İnsan niçin yaşadığını bilmezse günü gününe yaşamakla kalıyor; günün geçmesini ,gecenin gelmesini beklemekten başka zevki olmuyor. Bugün nasıl yaşadım sorusuna cevap vermeden uykuya dalıyor, ertesi gün gene aynı hayat.
Oblomov önünde diz çökerek sordu:
-Gözyaşlarınızı durdurmak için ne yapayım, emredin, her şeyi yapmaya hazırım..

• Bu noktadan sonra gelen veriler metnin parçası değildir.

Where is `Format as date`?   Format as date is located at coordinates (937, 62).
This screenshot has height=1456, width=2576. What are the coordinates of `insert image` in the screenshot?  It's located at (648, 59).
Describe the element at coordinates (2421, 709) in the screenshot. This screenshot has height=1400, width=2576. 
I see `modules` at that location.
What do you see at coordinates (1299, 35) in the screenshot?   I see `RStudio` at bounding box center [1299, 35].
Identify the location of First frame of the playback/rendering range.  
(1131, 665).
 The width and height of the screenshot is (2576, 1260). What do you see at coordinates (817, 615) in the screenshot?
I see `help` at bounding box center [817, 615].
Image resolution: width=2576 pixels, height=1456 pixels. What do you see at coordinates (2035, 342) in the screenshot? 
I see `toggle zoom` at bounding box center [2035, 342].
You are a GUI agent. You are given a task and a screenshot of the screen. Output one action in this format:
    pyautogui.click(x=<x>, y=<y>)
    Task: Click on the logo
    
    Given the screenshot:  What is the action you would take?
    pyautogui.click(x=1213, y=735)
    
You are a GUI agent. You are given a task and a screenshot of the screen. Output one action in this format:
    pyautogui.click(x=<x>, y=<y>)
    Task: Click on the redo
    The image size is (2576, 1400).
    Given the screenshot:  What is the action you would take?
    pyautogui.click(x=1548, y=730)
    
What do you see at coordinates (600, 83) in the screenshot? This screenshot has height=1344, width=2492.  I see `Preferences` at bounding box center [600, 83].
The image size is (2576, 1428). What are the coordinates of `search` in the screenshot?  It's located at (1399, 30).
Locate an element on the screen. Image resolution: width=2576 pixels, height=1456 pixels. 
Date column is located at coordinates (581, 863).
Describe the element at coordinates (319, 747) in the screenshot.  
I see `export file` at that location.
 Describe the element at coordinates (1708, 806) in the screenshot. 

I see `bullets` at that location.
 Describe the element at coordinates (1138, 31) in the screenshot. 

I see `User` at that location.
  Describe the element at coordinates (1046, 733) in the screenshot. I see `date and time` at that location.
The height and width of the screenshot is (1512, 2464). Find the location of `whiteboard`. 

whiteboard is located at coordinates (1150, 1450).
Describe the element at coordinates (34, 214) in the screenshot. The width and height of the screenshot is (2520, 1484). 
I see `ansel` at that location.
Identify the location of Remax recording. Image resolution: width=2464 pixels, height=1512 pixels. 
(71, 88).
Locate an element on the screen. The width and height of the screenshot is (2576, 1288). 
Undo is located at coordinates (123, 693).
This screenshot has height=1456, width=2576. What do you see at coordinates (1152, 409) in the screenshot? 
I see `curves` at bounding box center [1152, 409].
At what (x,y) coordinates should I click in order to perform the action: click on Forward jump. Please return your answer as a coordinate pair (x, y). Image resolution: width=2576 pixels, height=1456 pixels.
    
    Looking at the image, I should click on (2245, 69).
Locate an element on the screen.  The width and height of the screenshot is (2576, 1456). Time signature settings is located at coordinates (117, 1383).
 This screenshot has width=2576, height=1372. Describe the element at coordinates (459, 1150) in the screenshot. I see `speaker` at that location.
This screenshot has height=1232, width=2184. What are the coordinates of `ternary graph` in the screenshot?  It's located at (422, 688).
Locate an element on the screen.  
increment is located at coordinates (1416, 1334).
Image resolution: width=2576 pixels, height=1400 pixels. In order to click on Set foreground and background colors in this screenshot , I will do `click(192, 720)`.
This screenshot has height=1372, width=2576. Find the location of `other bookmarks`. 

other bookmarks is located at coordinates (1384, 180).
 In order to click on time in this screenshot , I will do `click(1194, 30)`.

-Beni ağlatmak elinizdeydi,ama gözyaşlarımı durdurmak artık elinizde değil..O kadar güçlü değilsiniz
-Evlensek bile ne olacaktı?
- ..
-Her gün biraz daha derin bir uykuya dalacaktin, değil mi? Ben ne olacaktım? Benim nasıl bir insan olduğumu biliyorsun. Hiçbir zaman ihtiyarlamayacagim. Yaşamaktan bezmeyeceğim.Halbuki seninle günü gününe bir hayat surecektim.Noeli karnavalı bekleyecektik.Konukluga dansa gidecektik.Hiçbir şey düşünmeyecektik.Akşam olunca hemen yatacak, günün bu kadar rahat geçmiş olmasına şükredip ertesi gün uyanınca dünkü gibi bir gün geçirmeyi dileyecektik. Geleceğimiz bu olacaktı değil mi ? Sen buna hayat mı diyorsun?